Given the lower sensitivity of BinaxNOW in patients with low parasitemia, RDTs cannot be used in place of microscopy for diagnosis of malaria in low-prevalence areas. In fact, the package insert for BinaxNOW recommends the test be used in conjunction with other laboratory and clinical findings, with all negative results to be confirmed by thick/thin smear microscopy (9). It does not make recommendations for confirmation of positive results. However, in some practice settings such as outpatient clinics or small hospitals with minimal staffing during off hours, BinaxNOW could be useful as a screening test for triage of patients, with subsequent confirmation of all results by microscopy. As reading blood smears for malaria is technically challenging and time-intensive, use of BinaxNOW as an adjunct test may assist technologists and free resources when results are positive. BinaxNOW would be expected to detect the great majority of cases in therapy-naïve patients, as these patients are less likely to present with very low-level parasitemia, which is associated with prior antimalarial therapy. The patients at greatest risk for a false-negative BinaxNOW result are those with low-level parasitemia, and these individuals arguably pose a low risk for severe complications in the short term. Cases with very high parasitemia may also produce a false-negative BinaxNOW test as a consequence of antigen excess (prozone effect). Previous studies have demonstrated a prozone effect with parasitemia loads greater than 4% as a result of an excess of HRP-2 antigen, which interferes with binding of the antibody, leading to false-negative results (7). Moreover, as antigenemia may persist in the absence of parasitemia, BinaxNOW is not appropriate for following the response to therapy (9, 16). However, cases with parasitemia greater than 4% (200,000/μl) would be rare in regions of nonendemicity, as infected individuals would likely present for treatment of symptoms prior to achieving such a massive parasite burden, and preinfection rates of anemia are less common in individuals living in regions of nonendemicity.

The misidentification of P. falciparum as non-falciparum by BinaxNOW in one patient in this study is unusual and is, to our knowledge and according to the manufacturer of BinaxNOW, the first PCR-confirmed report of such a case. Reactivity with the aldolase antibody would not be unexpected with P. falciparum, as aldolase is a panmalarial antigen; however, the absence of HRP-2 reactivity is puzzling. A recent report described a positive association between P. falciparum parasitemia and coreactivity of aldolase and HRP-2 in the BinaxNOW test (18). Given that the parasitemia was not high, a prozone effect is unlikely to explain this phenomenon. A defective BinaxNOW test is also unlikely, because the result was reproducible on repetition, and a BinaxNOW test from the same lot was able to detect P. falciparum HRP-2 in a blood sample collected 2 days later. Additionally, mixed infection was ruled out by PCR. Genetic diversity of HRP-2 may also affect RDT results. One study has demonstrated variable sensitivities of RDTs to P. falciparum strains with differing amino acid repeats in HRP-2; however, this is more likely to be observed at low levels of parasitemia (<0.02%, or <1,000/μl) (2). Another group has shown that deletion of HRP-2, as detected by PCR, is a risk for false-negative results (13). However, the false-negative case described here is unlikely to be explained by either of these phenomena.

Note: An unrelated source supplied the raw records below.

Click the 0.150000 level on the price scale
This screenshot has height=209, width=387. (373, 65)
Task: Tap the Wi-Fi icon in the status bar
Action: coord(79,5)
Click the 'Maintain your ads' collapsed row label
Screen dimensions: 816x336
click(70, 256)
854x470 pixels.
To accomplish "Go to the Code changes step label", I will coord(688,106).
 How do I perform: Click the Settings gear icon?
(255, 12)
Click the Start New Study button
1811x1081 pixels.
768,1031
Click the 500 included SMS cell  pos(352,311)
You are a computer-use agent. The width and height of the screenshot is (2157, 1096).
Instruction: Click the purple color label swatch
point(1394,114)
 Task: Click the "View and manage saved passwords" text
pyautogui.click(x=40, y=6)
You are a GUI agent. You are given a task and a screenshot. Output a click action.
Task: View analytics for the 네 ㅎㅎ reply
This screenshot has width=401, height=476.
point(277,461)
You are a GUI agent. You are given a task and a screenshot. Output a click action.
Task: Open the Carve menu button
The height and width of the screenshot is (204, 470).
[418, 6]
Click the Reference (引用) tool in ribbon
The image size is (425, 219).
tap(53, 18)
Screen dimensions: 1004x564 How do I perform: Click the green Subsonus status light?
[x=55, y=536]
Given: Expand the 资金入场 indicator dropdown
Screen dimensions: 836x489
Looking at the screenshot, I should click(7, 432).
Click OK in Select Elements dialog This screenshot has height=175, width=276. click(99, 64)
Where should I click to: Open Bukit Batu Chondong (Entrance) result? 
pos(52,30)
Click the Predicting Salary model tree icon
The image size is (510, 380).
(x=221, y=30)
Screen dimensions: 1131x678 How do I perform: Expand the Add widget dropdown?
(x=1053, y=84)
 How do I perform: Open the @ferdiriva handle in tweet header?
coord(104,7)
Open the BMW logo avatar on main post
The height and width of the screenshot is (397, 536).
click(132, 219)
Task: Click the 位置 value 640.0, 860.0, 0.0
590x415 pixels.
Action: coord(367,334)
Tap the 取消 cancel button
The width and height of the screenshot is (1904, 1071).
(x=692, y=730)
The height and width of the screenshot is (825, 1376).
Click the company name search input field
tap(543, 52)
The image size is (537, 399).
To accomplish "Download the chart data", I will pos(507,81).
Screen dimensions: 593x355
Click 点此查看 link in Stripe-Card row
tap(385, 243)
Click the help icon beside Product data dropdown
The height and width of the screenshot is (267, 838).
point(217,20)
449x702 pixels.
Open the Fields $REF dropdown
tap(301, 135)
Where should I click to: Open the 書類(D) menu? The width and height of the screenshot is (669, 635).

While the manufacturer of BinaxNOW does not recommend confirmation of positive results, the findings of this study argue for this practice. Potential consequences of misidentification include inappropriate and excessive therapy, as P. falciparum is resistant to many of the antimalarial agents and does not require therapy with the liver schizonticides used to prevent the relapse of dormant liver stages of P. ovale and P. vivax (6).

In summary, our findings support the use of BinaxNOW as a screening aid for malaria in therapy-naïve patients in areas of nonendemicity. Importantly, our findings demonstrate the possibility of incorrect species identification with this assay, and we therefore recommend definitive identification by either microscopy or PCR.